From the Archives
This week, the New Museum opened a major exhibition of works by path-breaking multimedia and video artist Pipilotti Rist. As author Elspeth Walker observed in her 2015 review, Rist’s work confounds the divide between the human body, the natural world, and video technologies. Fielding otherworldly experiences made from footage of this world, Rist’s installation likely felt hypnotic to many viewers for a reason—she drew inspiration from early-20th-century psychiatric relaxation techniques. This article was originally published on January 8, 2015.
Worry Will Vanish and Stay Stamina Stay, parallel exhibitions by Pipilotti Rist at Hauser & Wirth in London and Somerset, respectively, feature footage generated during Rist’s recent residency at the gallery’s newest location in Somerset between summer 2012 and summer 2013. For material, Rist milks images from the plant life surrounding Durslade Farm, the historic Somerset compound that Hauser & Wirth has converted into gallery spaces, garden, farm, and café. Rist’s videos suggest the confluence of the micro- upon the macroscopic, like overlaid sheets of tracing paper revealing the similarities of the body, the natural world of plants, and the cosmos.

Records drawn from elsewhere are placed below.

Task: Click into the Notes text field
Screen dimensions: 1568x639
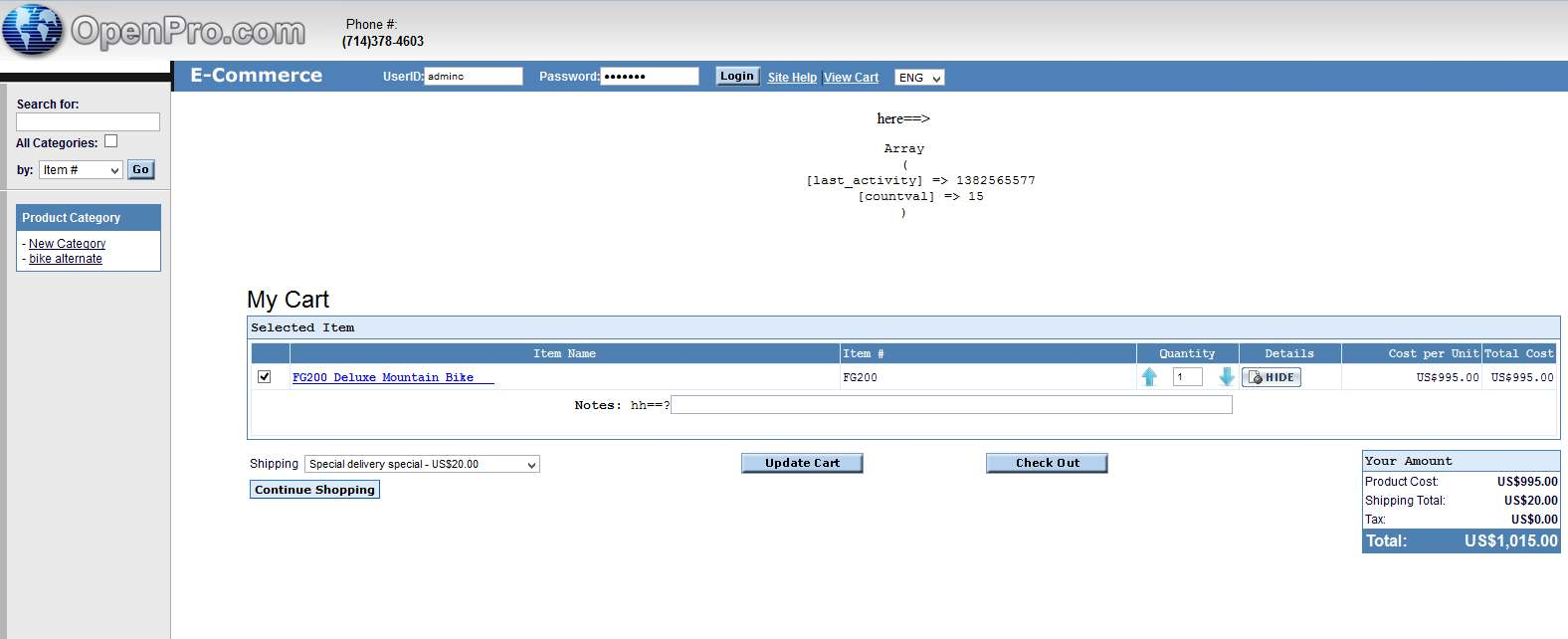Action: [951, 405]
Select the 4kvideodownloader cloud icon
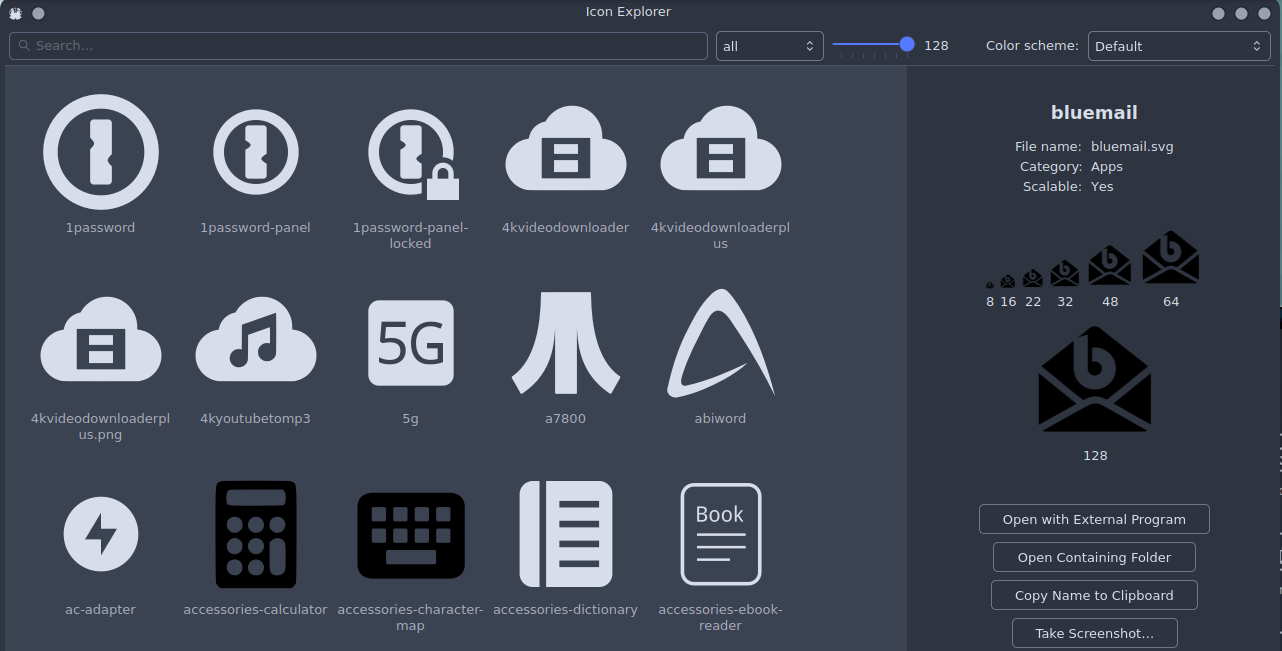 (x=565, y=152)
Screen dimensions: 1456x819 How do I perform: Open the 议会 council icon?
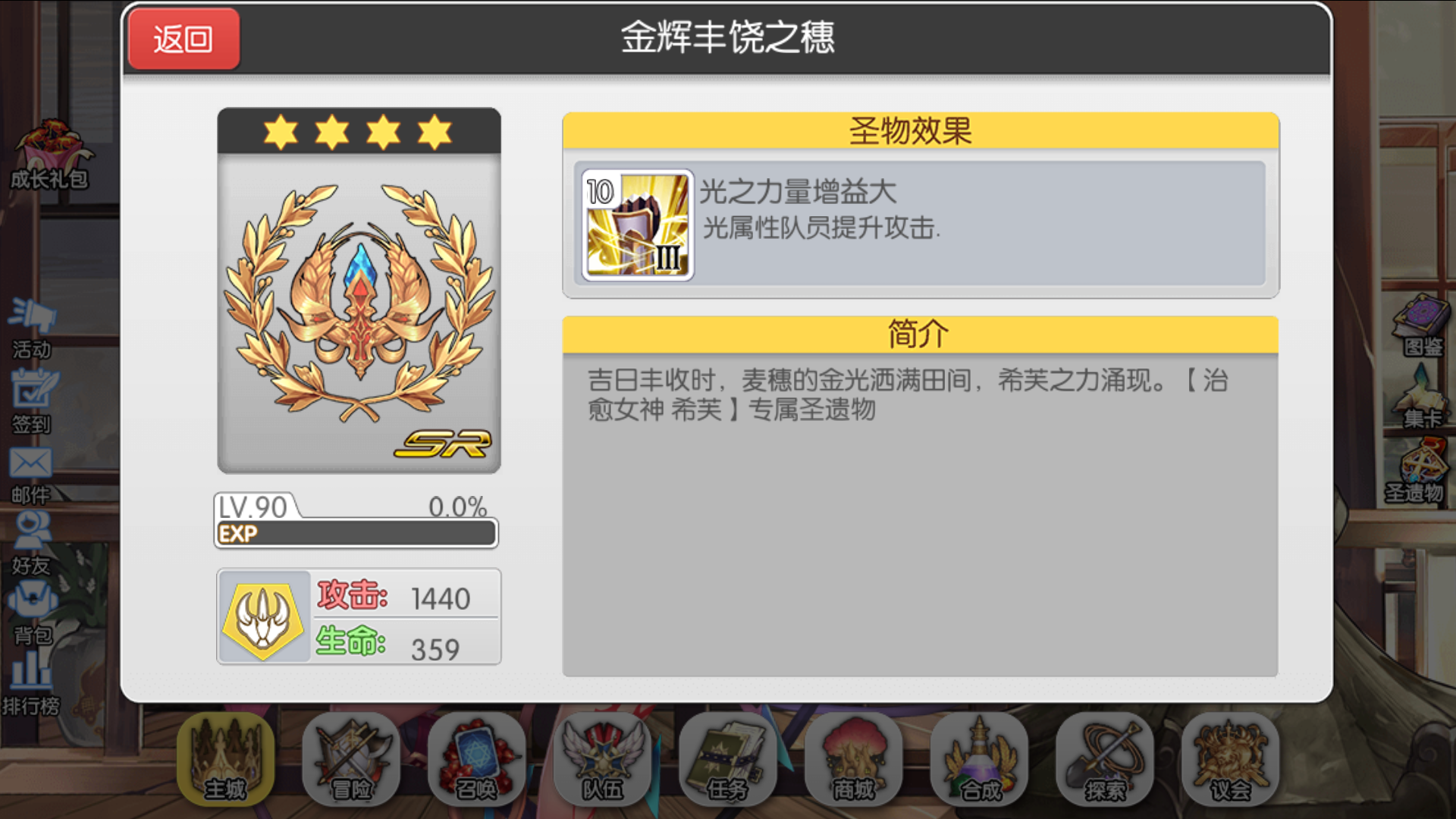click(1231, 759)
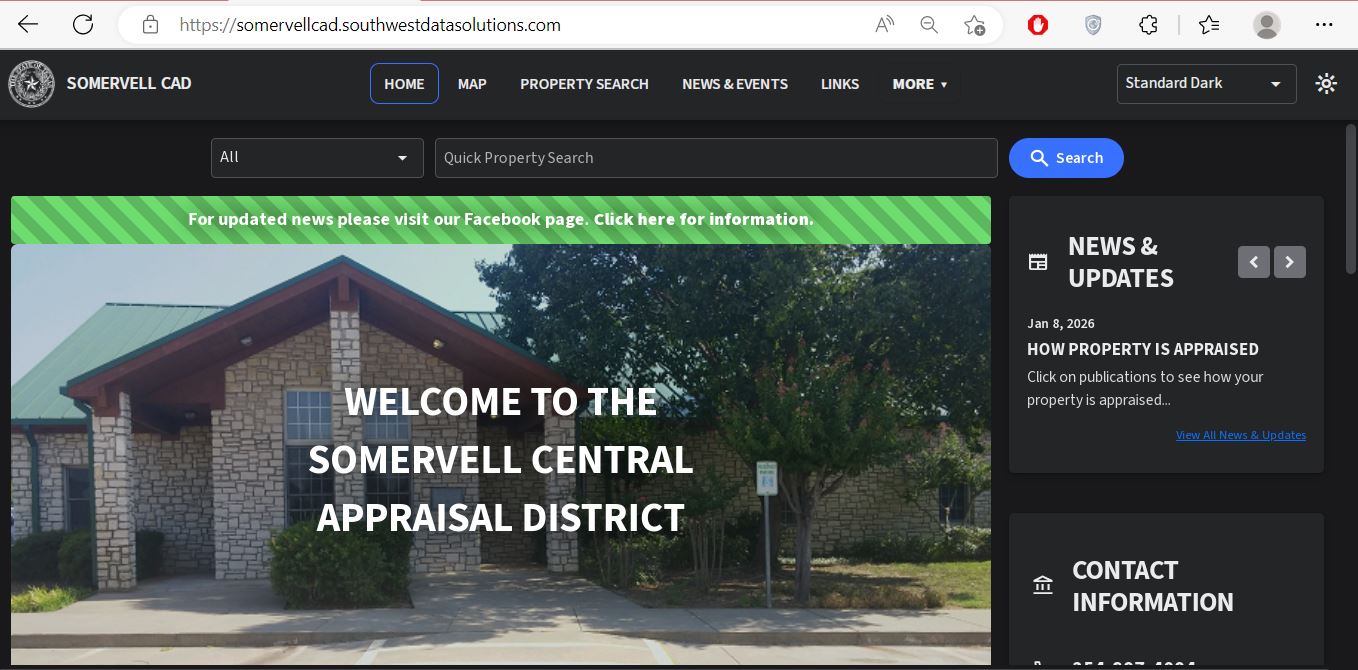Open the All search category dropdown

[316, 157]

Both the works Worry Will Vanish Horizon (in London) and Mercy Garden (in Somerset) transform adjacent gallery walls into massive video theaters. In London, visitors remove their shoes before entering and are invited to lie down on soft white floor pillows while they take in the projections. In Somerset, the invitation for a seated vista is presented in the form of locally produced sheepskin rugs.
In London, Worry Will Vanish Horizon is focused on the somatic experience. The video traces a path through what appears to be the interior of a human body lined with blood veins that morph into the veins on the backs of leaves and mapped constellations in a black sky. The vantage point of lying down lulls the viewer into a hypnotic relationship with the body in the work. Rist is informed here by autogenic training, a psychiatric technique developed by Johannes Heinrich Schultz in 1932 in which the participant views a series of images from a particular physical position in order to induce relaxation. Though this manipulation of the viewer’s body in order to produce emotional response to video is novel, the orchestration of viewing a video about the body’s arrangement in space (referencing both outer space and one’s surroundings) results in an intersection of body, flora, and nebula that comes across as didactic as it is psychedelic. It feels like a throwback to a kind of New Age awareness of one’s place in the universe: an aesthetic that is beautiful but overused, enough to seem devoid—and, indeed, it is not of the void of which it hopes to speak. The work, in its seeming eagerness to relax the viewer, oversimplifies its own ideas.
The work’s counterpart in Somerset is a more eclectic and personal documentation of Rist’s experience there. With buried reproductive implications even in the exhibition title Stay Stamina Stay, the installation Mercy Garden is indeed more sexual. The artist’s engorged lips and tongue kiss and lick the screen, penetrating a layer of cool water as pink flowers bloom and close in erotic pulsations. In the second room of the gallery, the installation Sleeping Pollen articulates a darker sensation: Suspended chrome globes spin, reflecting projected images of herbs and flora, sparkling in the darkness.
The juxtaposition of Sleeping Pollen to the total sensory absorption of Mercy Garden highlights what is so delightful and innovative about Rist’s work: Her continual engagement in challenging the medium of video and its presentation. In the main vestibule at the London gallery, a small projected image onto a corner of the wall of a seashore overlaid with computer-generated flowers, along with the presence of a leafy potted plant, simultaneously articulates the plant’s dark, crisp shadow against the wall and transforms its surface into a vividly animated portal. Rist’s work invariably turns two dimensions into three, as she uses the placement of video to alter and remap the spatial constraints of our surroundings and the body’s perspective and relationship to its environs.
These exhibitions drip with the rich natural beauty of the English countryside, and technologically they are exceedingly deft. They give a viewer pause—to ponder the boundaries of human fantasy, the degree to which nature is pristine, or perhaps how both our language for and concepts of nature are transformed by an intricate and inevitable interweaving with human technology. The exhibitions Worry Will Vanish and Stay Stamina Stay are the best kind of crowd pleasers: those that both require and reward vulnerability on the part of the participant. The act of giving oneself over to simply watching allows a virtual full-body hypnosis into a sensational, technological confluence with Rist’s natural world.
Worry Will Vanish is on view at Hauser & Wirth London through January 10, 2015. Stay Stamina Stay is on view at Hauser & Wirth Somerset through February 22, 2015.